Reviewed by Roger Gook

Sunday's film at the Keswick Film Club was another brilliant film and very highly rated by the audience – and quite rightly so. We are sadly all too familiar with images and stories of bombings, shootings and terrorist attacks around the world. We learn about the social and political reasons for these atrocities and hear about terrible loss of life and injuries. But what we hear less of is the effect these have on survivors – the guilt, the loss of memory and the shattered lives and bodies. Paris Memories tells the story of one such person.

The brother of the director, Alice Winocour, was caught up in the Paris Bataclan attacks in 2015, and his memories inform her fictional telling of one person's life after such an attack. The title refers to the loss of memory of that evening of one woman, Mia, and her struggle to deal with this. She is desperate to know what actually happened and the part she played, so that she can make sense of her subsequent feelings. She has a concern that she acted selfishly and needs to somehow find the truth. The film follows her search for an unknown man who comforted her in the immediate aftermath of the shooting and, for her, holds the key to understanding what happened.

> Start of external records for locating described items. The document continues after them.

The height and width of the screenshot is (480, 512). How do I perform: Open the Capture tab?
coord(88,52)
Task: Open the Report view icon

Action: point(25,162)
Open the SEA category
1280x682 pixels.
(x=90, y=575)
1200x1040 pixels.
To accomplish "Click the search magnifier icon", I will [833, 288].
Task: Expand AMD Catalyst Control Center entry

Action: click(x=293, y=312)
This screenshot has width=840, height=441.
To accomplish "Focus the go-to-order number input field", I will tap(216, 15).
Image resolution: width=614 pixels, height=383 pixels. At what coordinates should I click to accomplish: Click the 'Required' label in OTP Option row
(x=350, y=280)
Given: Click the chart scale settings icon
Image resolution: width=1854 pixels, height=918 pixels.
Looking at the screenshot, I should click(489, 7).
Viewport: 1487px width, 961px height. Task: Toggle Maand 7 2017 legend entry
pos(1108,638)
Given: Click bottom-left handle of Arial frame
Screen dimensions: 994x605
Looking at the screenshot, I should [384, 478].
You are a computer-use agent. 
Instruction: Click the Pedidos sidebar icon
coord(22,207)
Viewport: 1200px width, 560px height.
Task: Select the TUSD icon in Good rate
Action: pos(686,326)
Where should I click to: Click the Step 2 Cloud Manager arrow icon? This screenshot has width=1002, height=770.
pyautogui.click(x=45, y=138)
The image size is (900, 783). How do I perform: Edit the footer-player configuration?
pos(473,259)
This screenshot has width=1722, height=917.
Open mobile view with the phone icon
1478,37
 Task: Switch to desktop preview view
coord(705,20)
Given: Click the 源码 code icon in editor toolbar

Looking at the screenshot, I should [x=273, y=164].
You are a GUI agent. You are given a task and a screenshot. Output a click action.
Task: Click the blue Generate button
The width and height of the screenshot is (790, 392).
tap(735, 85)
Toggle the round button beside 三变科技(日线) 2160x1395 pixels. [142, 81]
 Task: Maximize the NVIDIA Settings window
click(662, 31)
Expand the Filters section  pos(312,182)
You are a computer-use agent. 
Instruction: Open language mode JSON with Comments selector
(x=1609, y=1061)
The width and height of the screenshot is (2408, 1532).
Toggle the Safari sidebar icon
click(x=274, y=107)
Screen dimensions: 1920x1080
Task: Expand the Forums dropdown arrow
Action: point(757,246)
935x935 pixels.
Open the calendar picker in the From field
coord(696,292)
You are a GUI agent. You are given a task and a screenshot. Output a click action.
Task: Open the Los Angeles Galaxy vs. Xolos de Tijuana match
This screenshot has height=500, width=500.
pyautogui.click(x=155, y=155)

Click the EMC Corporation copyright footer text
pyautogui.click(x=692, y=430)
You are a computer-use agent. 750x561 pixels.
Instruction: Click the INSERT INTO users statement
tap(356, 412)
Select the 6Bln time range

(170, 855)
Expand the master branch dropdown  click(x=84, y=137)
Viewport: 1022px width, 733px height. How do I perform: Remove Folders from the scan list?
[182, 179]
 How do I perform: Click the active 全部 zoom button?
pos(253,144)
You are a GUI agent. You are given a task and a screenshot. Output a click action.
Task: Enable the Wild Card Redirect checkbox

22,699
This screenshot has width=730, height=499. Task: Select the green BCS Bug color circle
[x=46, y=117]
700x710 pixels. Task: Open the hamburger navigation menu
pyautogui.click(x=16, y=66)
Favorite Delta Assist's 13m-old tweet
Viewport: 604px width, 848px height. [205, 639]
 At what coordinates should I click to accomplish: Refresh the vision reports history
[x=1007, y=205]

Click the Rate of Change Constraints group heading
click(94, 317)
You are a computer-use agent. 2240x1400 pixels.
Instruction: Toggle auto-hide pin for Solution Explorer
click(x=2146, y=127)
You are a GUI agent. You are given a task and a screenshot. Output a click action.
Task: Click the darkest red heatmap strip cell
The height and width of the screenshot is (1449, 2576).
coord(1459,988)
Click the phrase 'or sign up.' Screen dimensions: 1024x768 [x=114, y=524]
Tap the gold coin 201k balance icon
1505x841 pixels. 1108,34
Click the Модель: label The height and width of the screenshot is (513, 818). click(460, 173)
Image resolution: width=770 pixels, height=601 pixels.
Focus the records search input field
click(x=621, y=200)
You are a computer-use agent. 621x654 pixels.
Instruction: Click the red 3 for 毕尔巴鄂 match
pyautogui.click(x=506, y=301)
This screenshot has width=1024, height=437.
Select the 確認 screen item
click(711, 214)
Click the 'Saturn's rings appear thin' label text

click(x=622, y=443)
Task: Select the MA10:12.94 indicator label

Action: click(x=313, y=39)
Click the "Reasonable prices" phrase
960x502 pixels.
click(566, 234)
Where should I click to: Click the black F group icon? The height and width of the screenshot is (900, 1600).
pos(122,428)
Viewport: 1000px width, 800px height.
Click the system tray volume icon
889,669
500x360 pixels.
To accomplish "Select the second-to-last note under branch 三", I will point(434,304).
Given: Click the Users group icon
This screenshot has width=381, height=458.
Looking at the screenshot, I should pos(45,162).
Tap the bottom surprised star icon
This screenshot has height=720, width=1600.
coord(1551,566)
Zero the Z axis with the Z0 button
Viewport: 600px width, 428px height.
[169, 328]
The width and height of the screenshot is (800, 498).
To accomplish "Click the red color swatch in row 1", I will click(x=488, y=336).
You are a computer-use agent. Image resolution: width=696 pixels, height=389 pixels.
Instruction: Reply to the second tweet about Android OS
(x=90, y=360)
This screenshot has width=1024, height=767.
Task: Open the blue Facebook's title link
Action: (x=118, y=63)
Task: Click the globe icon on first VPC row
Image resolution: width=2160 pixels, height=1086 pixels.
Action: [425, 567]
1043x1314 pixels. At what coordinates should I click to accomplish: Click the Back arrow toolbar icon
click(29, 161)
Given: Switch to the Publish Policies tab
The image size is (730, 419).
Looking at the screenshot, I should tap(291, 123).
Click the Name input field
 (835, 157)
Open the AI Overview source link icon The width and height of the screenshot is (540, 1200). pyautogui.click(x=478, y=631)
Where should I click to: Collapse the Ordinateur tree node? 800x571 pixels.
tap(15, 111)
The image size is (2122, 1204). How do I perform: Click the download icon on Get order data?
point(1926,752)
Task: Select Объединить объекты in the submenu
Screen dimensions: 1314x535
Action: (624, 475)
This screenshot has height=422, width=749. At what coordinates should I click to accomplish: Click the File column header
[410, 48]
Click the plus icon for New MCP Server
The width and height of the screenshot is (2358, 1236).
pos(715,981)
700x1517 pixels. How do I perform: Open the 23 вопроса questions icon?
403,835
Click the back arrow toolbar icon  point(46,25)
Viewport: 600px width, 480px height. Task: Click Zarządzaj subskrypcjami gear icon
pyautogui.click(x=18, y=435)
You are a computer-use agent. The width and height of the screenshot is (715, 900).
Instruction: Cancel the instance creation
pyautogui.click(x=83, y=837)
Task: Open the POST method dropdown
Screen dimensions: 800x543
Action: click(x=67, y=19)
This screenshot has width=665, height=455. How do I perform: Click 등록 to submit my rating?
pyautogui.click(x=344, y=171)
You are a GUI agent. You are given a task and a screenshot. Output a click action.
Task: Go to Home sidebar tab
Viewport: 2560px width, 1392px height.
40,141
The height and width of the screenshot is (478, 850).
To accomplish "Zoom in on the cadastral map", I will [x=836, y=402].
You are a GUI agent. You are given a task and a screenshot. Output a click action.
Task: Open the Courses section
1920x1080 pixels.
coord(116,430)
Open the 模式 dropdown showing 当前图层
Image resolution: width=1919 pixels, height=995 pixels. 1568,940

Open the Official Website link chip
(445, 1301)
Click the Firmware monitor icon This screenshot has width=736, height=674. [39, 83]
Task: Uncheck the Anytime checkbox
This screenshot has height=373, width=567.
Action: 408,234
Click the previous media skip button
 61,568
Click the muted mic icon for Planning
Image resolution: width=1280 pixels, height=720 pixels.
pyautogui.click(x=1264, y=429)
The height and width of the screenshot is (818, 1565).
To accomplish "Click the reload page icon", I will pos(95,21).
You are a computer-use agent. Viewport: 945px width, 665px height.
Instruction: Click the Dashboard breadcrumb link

The French title is Revoir Paris – To See Paris Again – and this more accurately describes the story. Although the memories are important, Mia's future life has to be reconsidered and rebuilt. Virginie Efira, playing Mia, gives a remarkable performance, showing the waves of emotional confusion as she tries to piece her new life together. She finds her old relationships are difficult because of the gulf in understanding of what happened, and she is only able to get close to those who shared the ordeal. Being the survivor of an atrocity changes the individuals from themselves and their past lives, and the repercussions on bodies and relationships are difficult for us to comprehend. This is perhaps the true message of the film – our need to understand that people's lives change and how we should not try to fit them back into our expectations.